DOCUMENT EXTRACT —

****

Thread: Design question regarding arrays

Design question regarding arrays

From
A Gilmore
Date:
Hello,

Ill assume I have the correct mailing list since my question regards the
tip located in the 7.4 user docs on arrays.  It says that searching for
specific array elements can be a sign of bad design.  To fully quote the
documentation :

"Tip:  Arrays are not sets; searching for specific array elements may be
a sign of database misdesign. Consider using a separate table with a row
for each item that would be an array element. This will be easier to
search, and is likely to scale up better to large numbers of elements."

I was considering using an array to hold catagorization information in
my db.  So to use say books as an example, Id have a record for each
book and a text array column contain the list of catagories it belonged
to, such as:

{"sci-fi", "horror", "suspense"}

Regularly Ill have to search this db for records containing a specific
catagory.  For example get all books belonging to the sci-fi catagory,
for the most parts the searchs will only look for a single catagory.
They would look like this :

SELECT * FROM my_table WHERE 'sci-fi' = ANY (catagory);

Is that bad design?  What would be a better method of doing this?  The
number of catagories will number around 50, maybe more, and change
periodically, so creating individual BOOLEAN columns for each catagory
would be tedious and undesirable.  Although there are many different
catagories, rarely will more then 1-5 apply to a single record, so each
array wont be very large.

I don't know how large this database will grow, I would like to design
it to scale well just to be safe.

Thanks in advance for any help.
A Gilmore

Re: Design question regarding arrays

From
Michael Glaesemann
Date:
On Aug 8, 2004, at 2:03 PM, A Gilmore wrote:

> Regularly Ill have to search this db for records containing a specific
> catagory.  For example get all books belonging to the sci-fi catagory,
> for the most parts the searchs will only look for a single catagory.
> They would look like this :
>
> SELECT * FROM my_table WHERE 'sci-fi' = ANY (catagory);
>
> Is that bad design?

Probably. I'd set up a categories table that lists the possible
categories. Then create a books_categories table that lists the
categories for each book. For example:

create table books (
     book_id serial not null unique
     , title text not null
);

create table categories (
     category_name text not null unique
);

create table books_categories (
     book_id integer not null
         references books (book_id)
         on update cascade on delete cascade
     , category_name text not null
         references categories (category_name)
         on update cascade on delete cascade
     , unique (book_id, category_name)

****

INFORMATION SHOWN —

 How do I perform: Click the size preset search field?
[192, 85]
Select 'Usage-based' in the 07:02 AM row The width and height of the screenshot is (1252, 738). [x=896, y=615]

****

WORK TO COMPLETE —
1 > In the array design thread, how would you rewrite the paragraph beginning "Is that bad design?" as a short bulleted list that keeps its main facts?
2 > In the array design thread, roughly how many categories does the original poster expect to have?
3 > Continue the array design thread from its last line.
The listing comes from a separate source and has no connection to the array design thread.

ANSWERS TO THE EXERCISES —
1 >
- Asks whether this use of arrays is bad design and what a better method would be.
- There will be around 50 categories, possibly more, and they will change periodically.
- Separate BOOLEAN columns for each category would be tedious and undesirable.
- Rarely more than 1–5 categories apply to a single record, so each array stays small.

2 > Around 50, maybe more.

3 >
);

insert into books (title) values ('Visual Explanations');
insert into books (title) values ('The Visual Display of Quantitative
Information');
insert into books (title) values ('The Mythical Man-Month');

select book_id, title from books;
  book_id |                     title
---------+------------------------------------------------
        1 | Visual Explanations
        2 | The Visual Display of Quantitative Information
        3 | The Mythical Man-Month
(3 rows)

insert into categories (category_name) values ('graphic design');
insert into categories (category_name) values ('non-fiction');
insert into categories (category_name) values ('fiction');
insert into categories (category_name) values ('project management');

insert into books_categories (book_id, category_name) values
(1,'graphic design');
insert into books_categories (book_id, category_name) values
(2,'graphic design');
insert into books_categories (book_id, category_name) values
(3,'project management');
insert into books_categories (book_id, category_name) values
(1,'non-fiction');
insert into books_categories (book_id, category_name) values
(2,'non-fiction');
insert into books_categories (book_id, category_name) values
(3,'non-fiction');

-- display books and their categories using explicit joins

select
     title
     , category_name
from books
join books_categories using (book_id)
order by title, category_name;
                      title                      |   category_name
------------------------------------------------+--------------------
  The Mythical Man-Month                         | non-fiction
  The Mythical Man-Month                         | project management
  The Visual Display of Quantitative Information | graphic design
  The Visual Display of Quantitative Information | non-fiction
  Visual Explanations                            | graphic design
  Visual Explanations                            | non-fiction
(6 rows)

-- or with implicit joins using the WHERE clause

select
     title
     , category_name
from books as b
     , books_categories as b_c
where b.book_id = b_c.book_id
order by title, category_name;
                      title                      |   category_name
------------------------------------------------+--------------------
  The Mythical Man-Month                         | non-fiction
  The Mythical Man-Month                         | project management
  The Visual Display of Quantitative Information | graphic design
  The Visual Display of Quantitative Information | non-fiction
  Visual Explanations                            | graphic design
  Visual Explanations                            | non-fiction
(6 rows)

-- selecting only graphic design books

select title
from books
join books_categories using (book_id)
where category_name = 'graphic design';
                      title
------------------------------------------------
  Visual Explanations
  The Visual Display of Quantitative Information
(2 rows)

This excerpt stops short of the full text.